# SailNet newbee;



## fullkeel7 (Apr 16, 2008)

My membership is maybe measured in minutes, but I can tell already some site members have deeper unresolved issues than their boats! I'm having a ball so far....great stuff! In addition it looks like there's a wealth of info among the insanity. Nice site! Well done! 

Was introduced to sailing some 15 yrs. ago by a fellow workmate and been hooked ever since. He bailed out of sailing, boat and all, and left me with the addiction! Well, after two Lazers and a small Cape Dory(which I totally restored for the next owner), I'm still looking for that perfect cruiser. I found my perfect soul mate three years ago(married for almost 1 yr.), but can't seem to find 'that boat'. Oh well, it is said that the boat will find you, not the other way around. It has only been a 7 year search...one should not rush into these things, but I have a real prospect in mind that has bitten me good! This boat could be a real diamond, but right now she's a listing lump of coal as the song says. I'm sure I will find some good advice from site members in the drop down forums(still finding my way around). Suggestions on which forum to address?

I am looking forward to enjoying SailNet in the future, it's been a blast so far!
And I've learned much already. Thanks. Bob.

Sailors tombstone: "My Worse Day Of Sailing Was Much Better Than This"


----------



## TSOJOURNER (Dec 16, 1999)

Welcome Bob! lots of good folks here! visit the AFOC thread quite often! post a pic of yourself for Giu. he makes a nice scrapbook with all member photos he sends out for x-mas! also post a pic of your soulmate.
welcome again!
BJ


----------



## TSOJOURNER (Dec 16, 1999)

Welcome to Sailnet Bob. As you've found out, it is a great site. As for pirate's suggestions, well that will be a real test of how long you've been lurking here and what you've learned. Good luck with your search.


----------



## 2Gringos (Jan 4, 2008)

Issues? We don' needs no steenkin' issues!!!"


----------



## fullkeel7 (Apr 16, 2008)

What have I gotten into? Thanks to all for the "Welcome"!!!


----------



## TSOJOURNER (Dec 16, 1999)

fullkeel7 said:


> What have I gotten into? Thanks to all for the "Welcome"!!!

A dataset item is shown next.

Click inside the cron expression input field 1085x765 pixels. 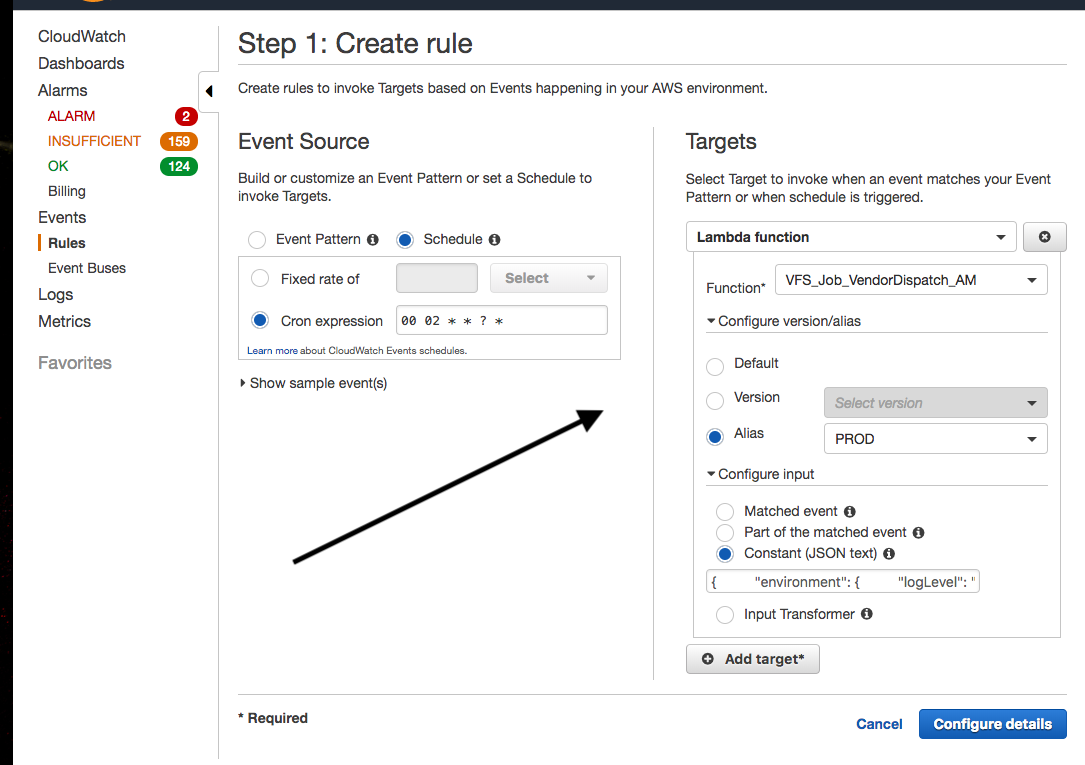pyautogui.click(x=500, y=320)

Post the photos as pirate suggests and you'll find out!


----------



## fullkeel7 (Apr 16, 2008)

teshannon said:


> Post the photos as pirate suggests and you'll find out!


Just saw some of his handywork...thanks, but NO WAY!


----------



## merlin2375 (Jul 12, 2007)

welcome aboard!


----------



## TSOJOURNER (Dec 16, 1999)

fullkeel7 said:


> Just saw some of his handywork...thanks, but NO WAY!


Awe c,mon. be a sport. it's all in good fun and keeps us occupied


----------



## SimonV (Jul 6, 2006)

I am glad to see the regulars are rolling out the welcome mat. So I say as well "Welcome aboard".


----------



## Stillraining (Jan 11, 2008)

mintcakekeith said:


> Dont realy like this but here goes . Names Keith. live aboard a hudson seawolf in NW England( irish sea ) used to sail dingies then owned and sailed a cheverton caravell (irish sea /scotland) then had a number of years boatless .purchased Zeelander about 6 years ago in Palma after basic repairs sailed her back to uk via Madiera and Azores .mostly sailed west coast scotland since.hoping to go back to Azores next year.Long term plans include circumnav via tiera del fuego and magellan .still a lot of work to do before she is ready for that.


Kieth...You should have started your own new welcome thread..you will get lost in this one.


----------



## mintcakekeith (Nov 5, 2009)

ok deleted it


----------